Restate exactly, and only, the lines from the one with "This screenshot has" through the end of the data, with both of those end lines kept. Drop any pictures.
##### Data shown
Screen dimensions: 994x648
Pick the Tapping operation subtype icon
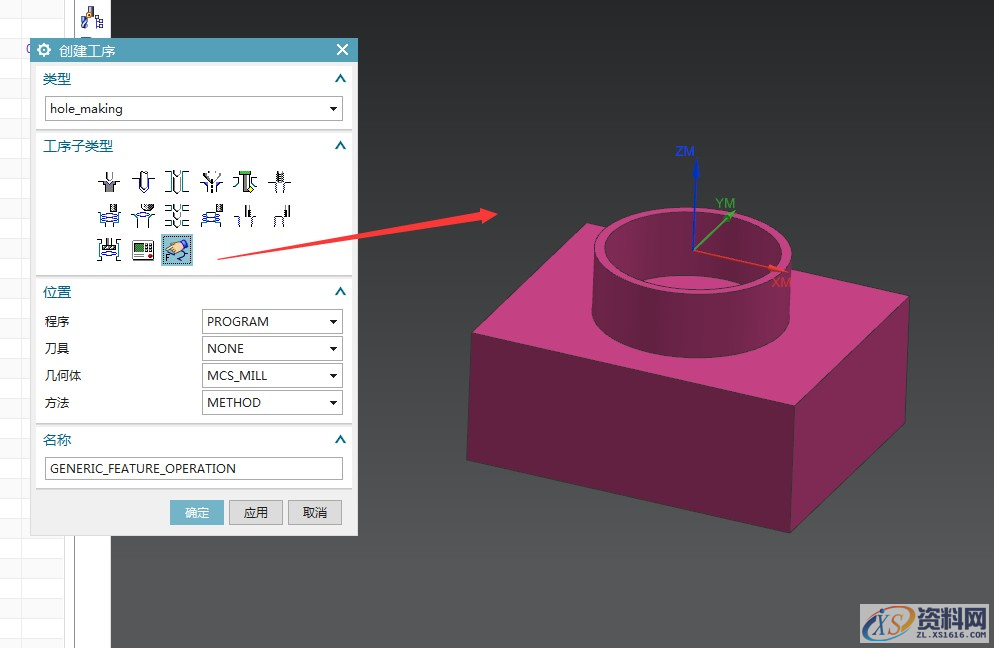click(x=279, y=182)
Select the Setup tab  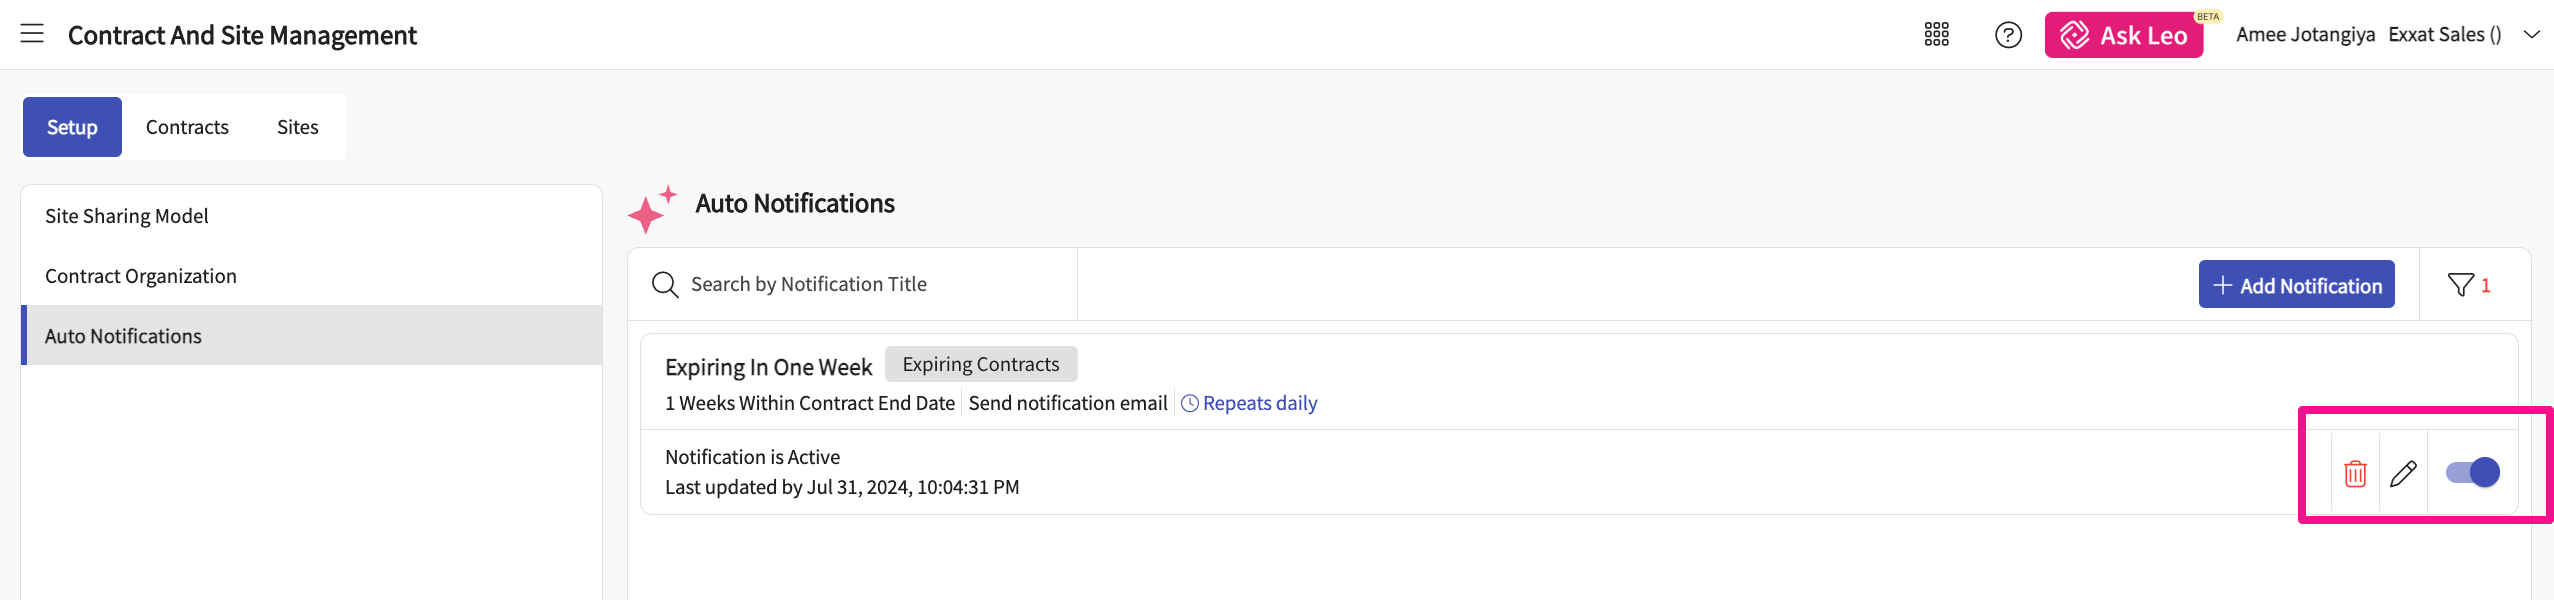(72, 127)
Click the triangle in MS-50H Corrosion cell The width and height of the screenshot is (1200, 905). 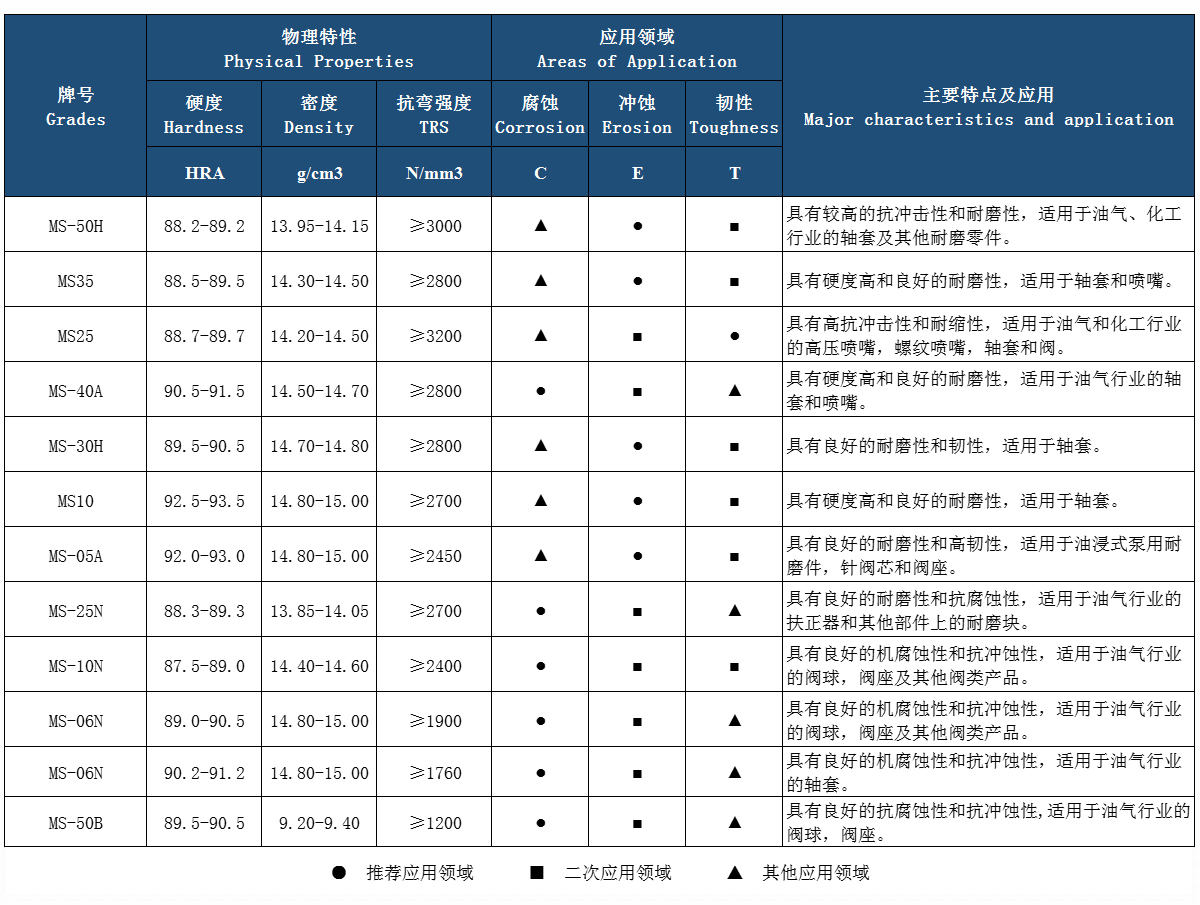pyautogui.click(x=540, y=226)
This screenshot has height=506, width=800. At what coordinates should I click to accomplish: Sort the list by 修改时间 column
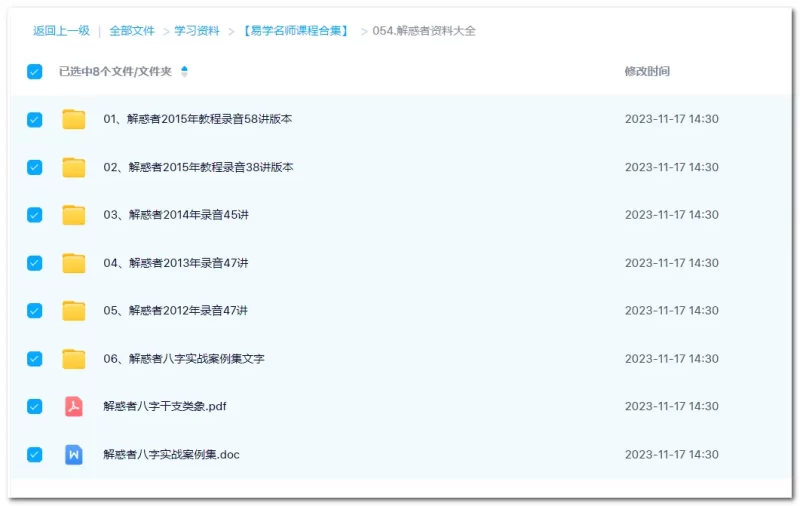[x=647, y=71]
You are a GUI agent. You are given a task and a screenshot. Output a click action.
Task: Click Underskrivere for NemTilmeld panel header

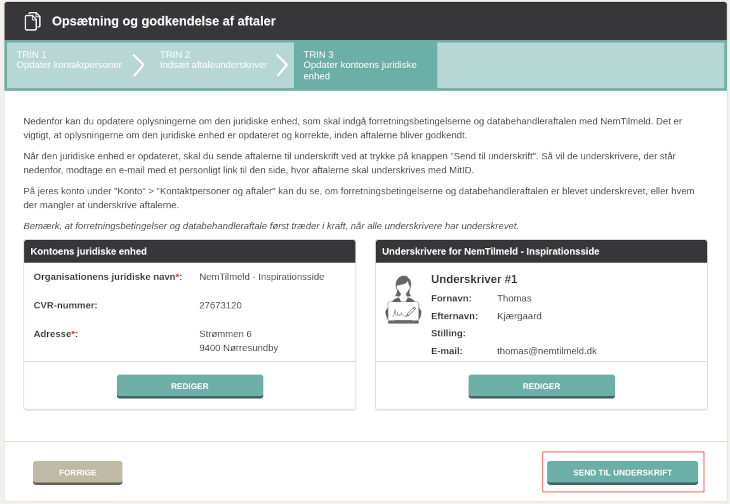(x=541, y=251)
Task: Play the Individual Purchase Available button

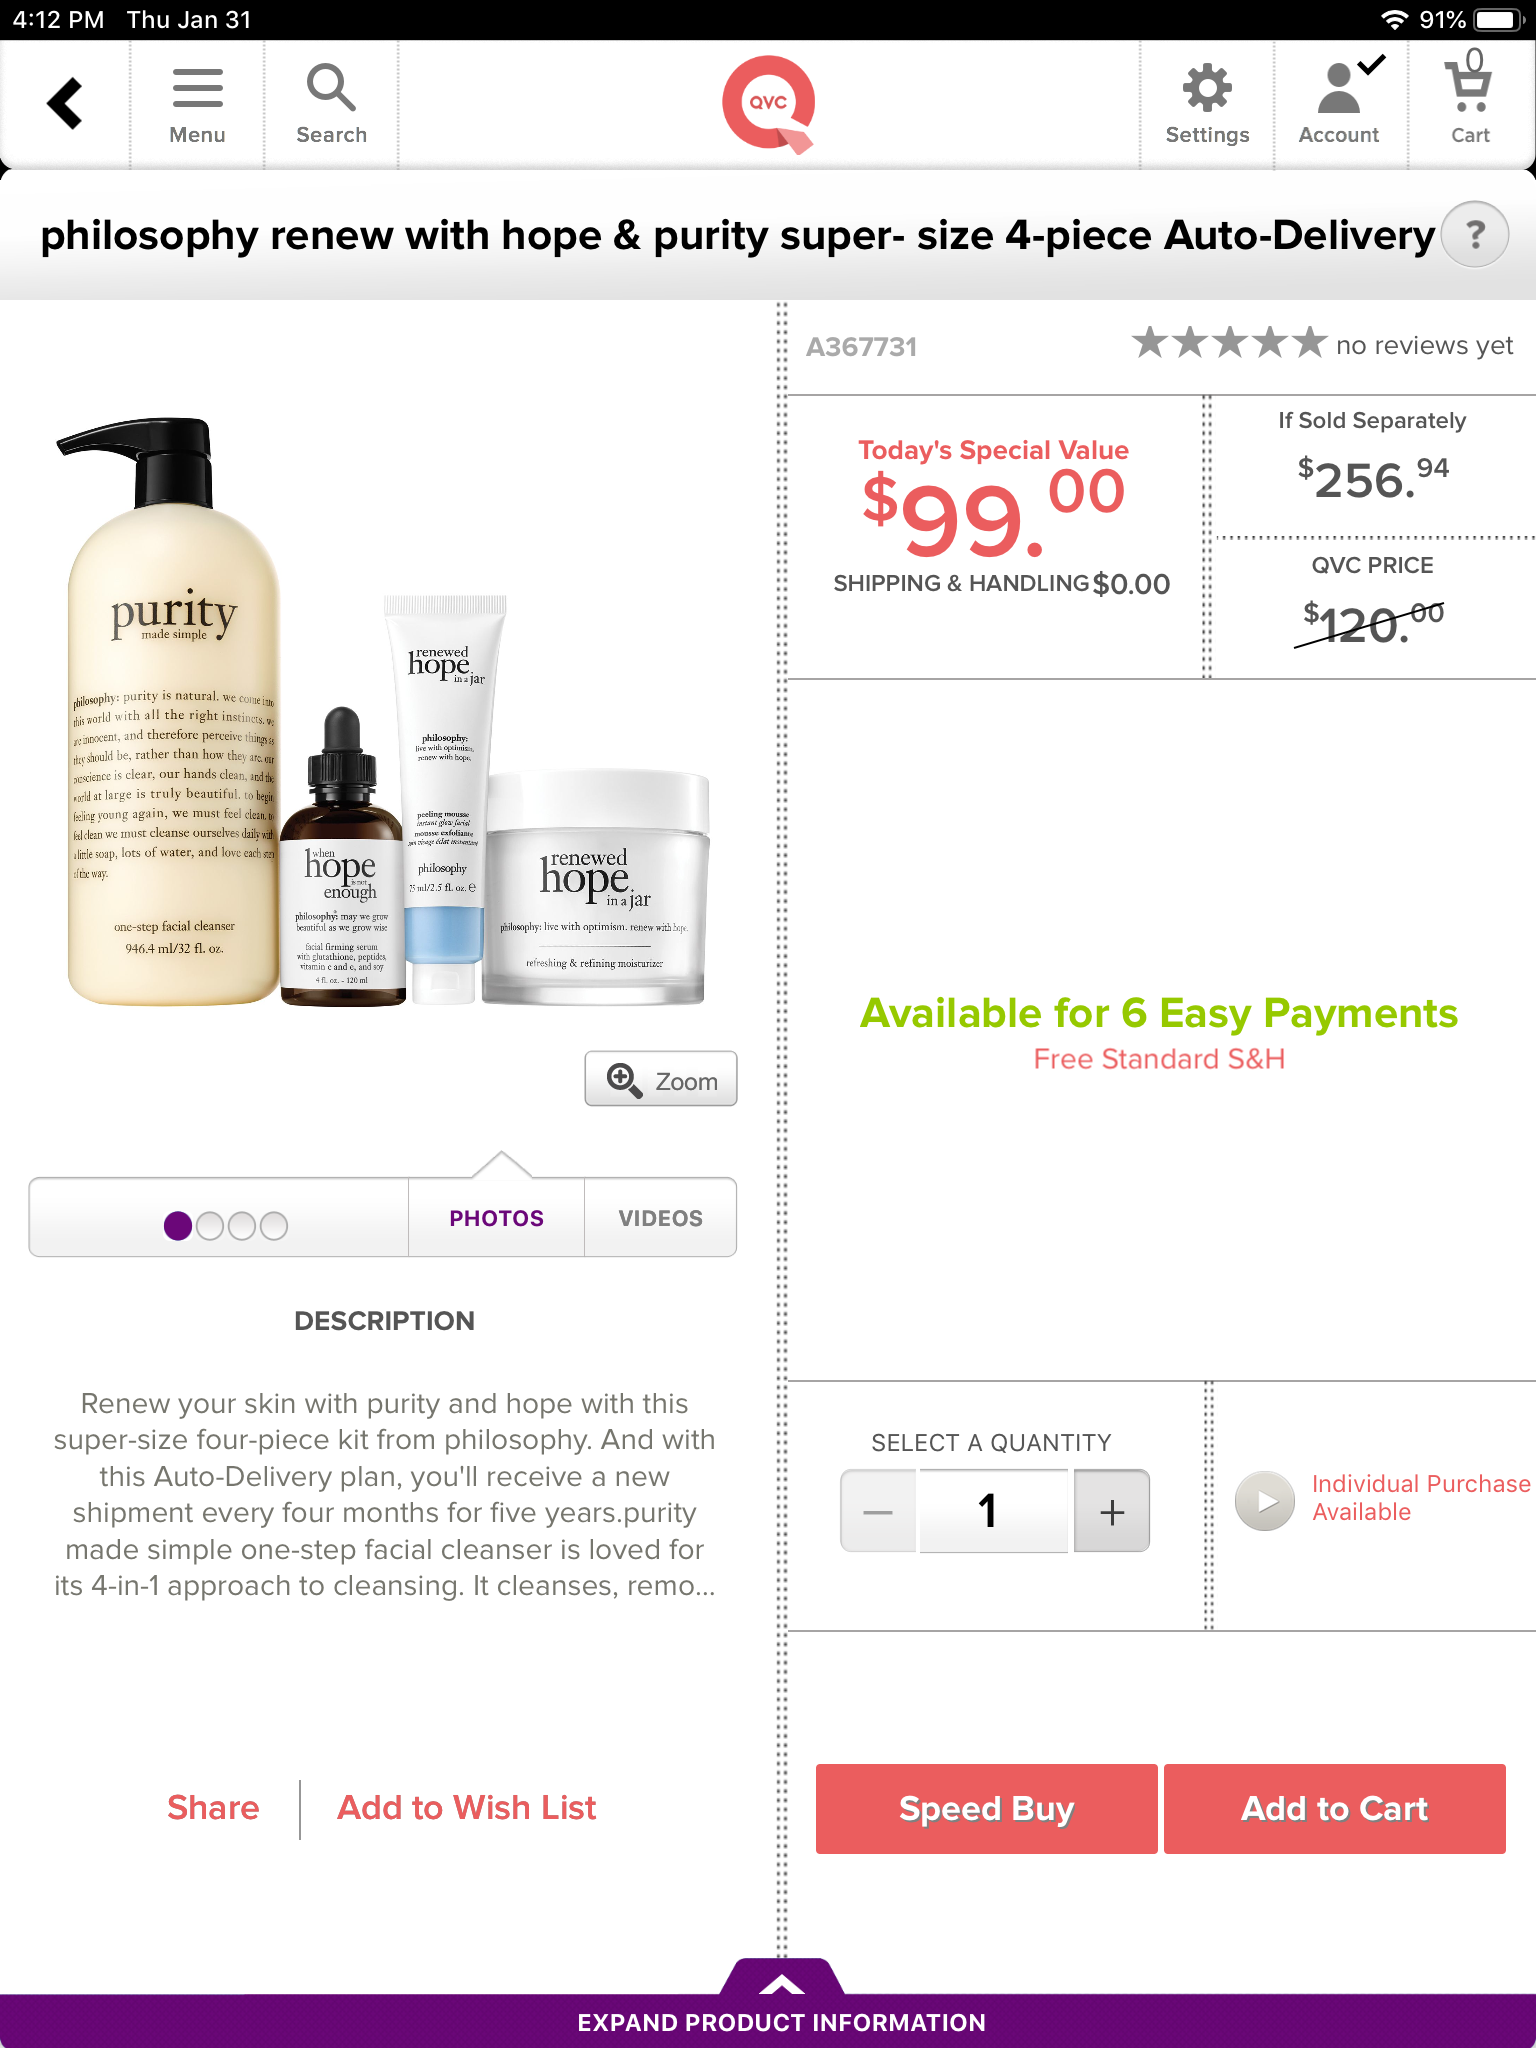Action: [1265, 1501]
##########
### Exercise solution
This screenshot has height=506, width=800. At what coordinates should I click to accomplish: Sort the list by 修改时间 column
[x=647, y=71]
You are a GUI agent. You are given a task and a screenshot. Output a click action.
Task: Click Underskrivere for NemTilmeld panel header

(x=541, y=251)
Task: Play the Individual Purchase Available button

Action: [1265, 1501]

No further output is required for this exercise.